What's the point of Response.clone?

The Workers Runtime API has a Response.clone function. However, when I use it I’m unable to modify the headers of a response (getting the TypeError: Can't modify immutable headers. error). But when I use the constructor, everything works as expected. Is clone broken?

// This gives a "can't modify immutable headers" response
const newResponse = response.clone();

// But this allows me to modify the headers. Why are these different?
const newResponse = new Response(response.body, {
  headers: response.headers,
  status: response.status,
  statusText: response.statusText
});
1 Like

bodyString = await response.clone().text();
To collect the response body into a single JS string, and later on still do a

response = new Response(response.body, response)

Since a response.body readable-stream can only be read ONCE (its copy by ref, not copy by val) and then it is “disturbed” and can’t be read again (in new Response or whenever the promise is await-ed later on, explicitly by you or by the runtime). clone() allows you to create TWO body read streams that both start at “offset 0” from 1 origin response.
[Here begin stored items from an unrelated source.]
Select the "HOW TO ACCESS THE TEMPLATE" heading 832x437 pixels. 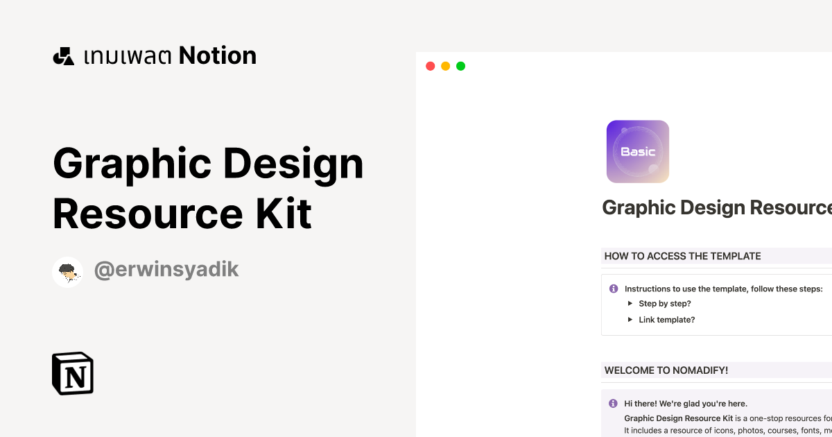(682, 256)
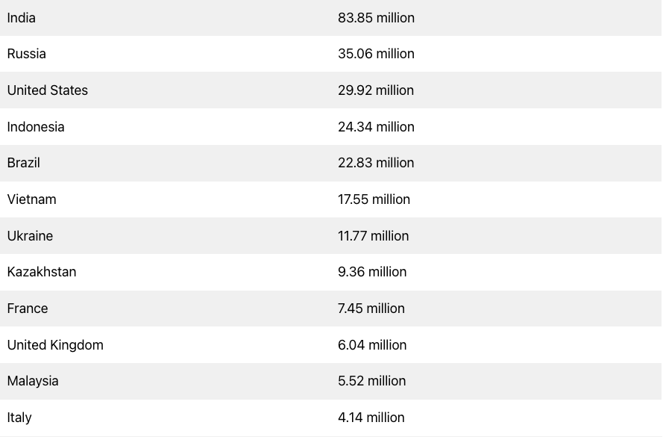The height and width of the screenshot is (437, 663).
Task: Select the 24.34 million value
Action: pyautogui.click(x=376, y=126)
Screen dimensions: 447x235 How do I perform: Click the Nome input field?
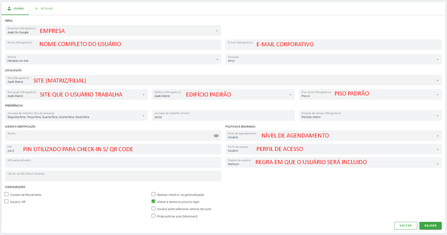point(113,45)
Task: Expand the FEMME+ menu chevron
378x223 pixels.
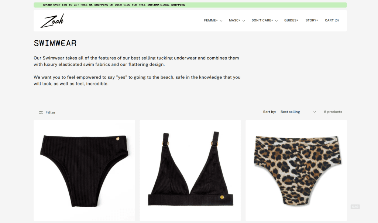Action: [x=221, y=21]
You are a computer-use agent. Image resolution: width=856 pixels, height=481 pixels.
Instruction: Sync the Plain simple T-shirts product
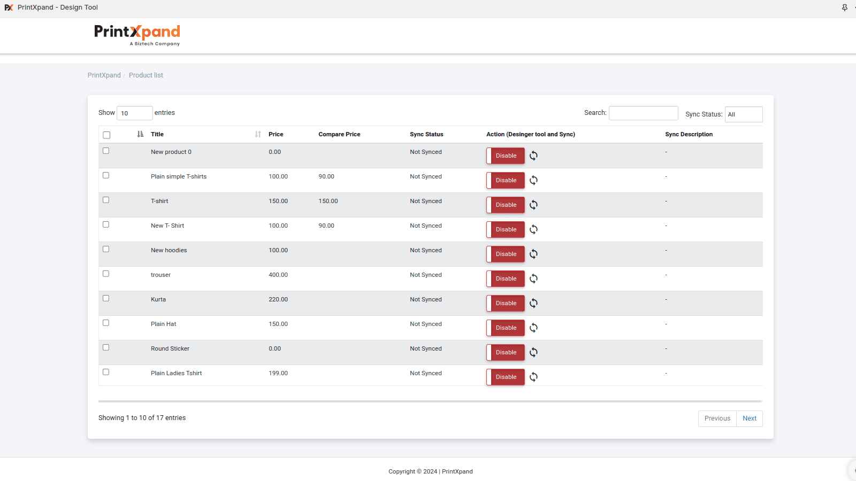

. “Resonse”/fetch object are constructed/resolve after the “\n\n” of the HTTP response header, the body aka readable-stream object is NOT yet delivered to CF/CFW instance, its still in transit, even though the headers are fully delivered. the body readable-stream theoretically resolves AFTER your CFW “exits” by calling respondWith() outside the V8 sandbox. clone lets you duplicate a future readable-stream body to be read twice.

2 Likes

Ah that makes sense. I’m sure I read that a long time ago, but had since forgotten. None of my workers need to consider response bodies, so it didn’t occur to me. Thanks for re-educating me!